INDIANAPOLIS - The stars of ultramarathoning will head to Madison, Wisconsin this Saturday for the USA 100 km Championships. The championships will be hosted for the first time by the Mad City 100K and has also received a proclamation from Wisconsin Governor, Jim Doyle proclaiming this week Mad City 100K National Championship Week.

The distance, 100 kilometers, is just over 62 miles with competitors running a scenic 10-kilometer course around Lake Wingra ten times, providing support crews and spectators many opportunities to see the athletes during the event. There is a 13 hour time limit to complete the race.

Over 50 ultramarathoners from around the country are slated to compete. They will converge at the start line just before sunrise for the 6:30 a.m. start in Madison's Vilas Park. The prize purse is $9,650 to be awarded to the top six U.S. male and female finishers in the championships division with the champions taking home $2,000.

Top U.S. athletes vying for the championship will include:

Greg Crowther, 33, Seattle, Wash. Just last month, Crowther won the USA 50 km Championship.

Scott Jurek, 33, Seattle, Wash., a top U.S. ultramarathoner, he has won the Western States 100-mile race a record seven consecutive times.
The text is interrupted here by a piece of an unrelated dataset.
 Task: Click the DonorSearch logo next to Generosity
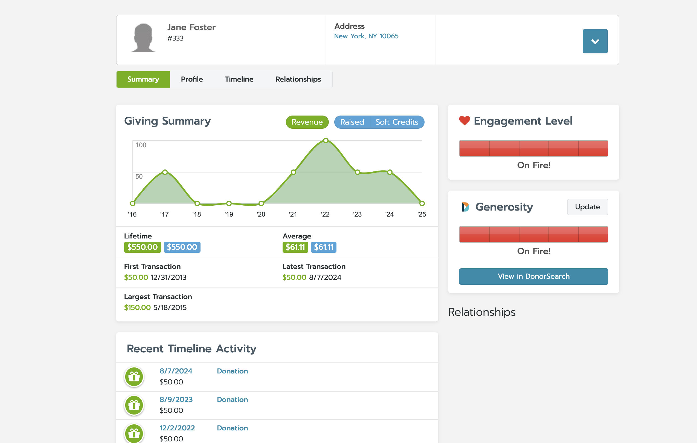coord(465,207)
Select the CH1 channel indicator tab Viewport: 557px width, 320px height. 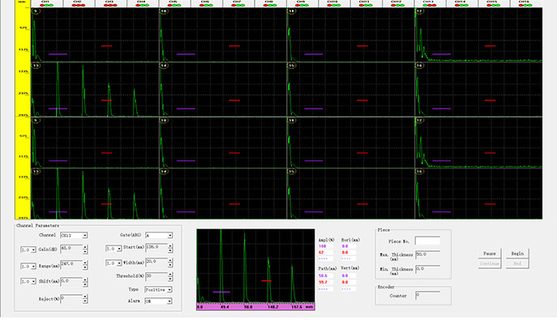(x=47, y=3)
Chad Ricklefs, 39, Boulder, Colo., a former member of the U.S. team for the World Cup 100 km. Ricklefs posted the fastest 50 mile race of the year in 2004 and won the national championship.

The women's field features four past U.S. team members:

Nikki Kimball, 35, Bozeman, Mont. Kimball was the USA 50 Mile Trail champion in 2003, 2004, 2005, and 2006, and added the road race title in 2005.

Julie Udchachon, 36, Eagle River, Alaska. A rookie member of the U.S. team last year, Udchachon finished the World Cup 100 km in Korea as the third American.

Carolyn Smith, 41, Milwaukee, Wis. Smith also has U.S. national team credentials. Among other international ultramarathons, she finished 11th in the world at the 2005 24-hour run championships, helping the U.S. win the team bronze medal.

At stake are possible spots on the U.S. team going to The Netherlands for the 2007 World Cup 100 km in September. American men must run a qualifying time of 7 hours, 20 minutes. The standard for women is 8 hours, 40 minutes.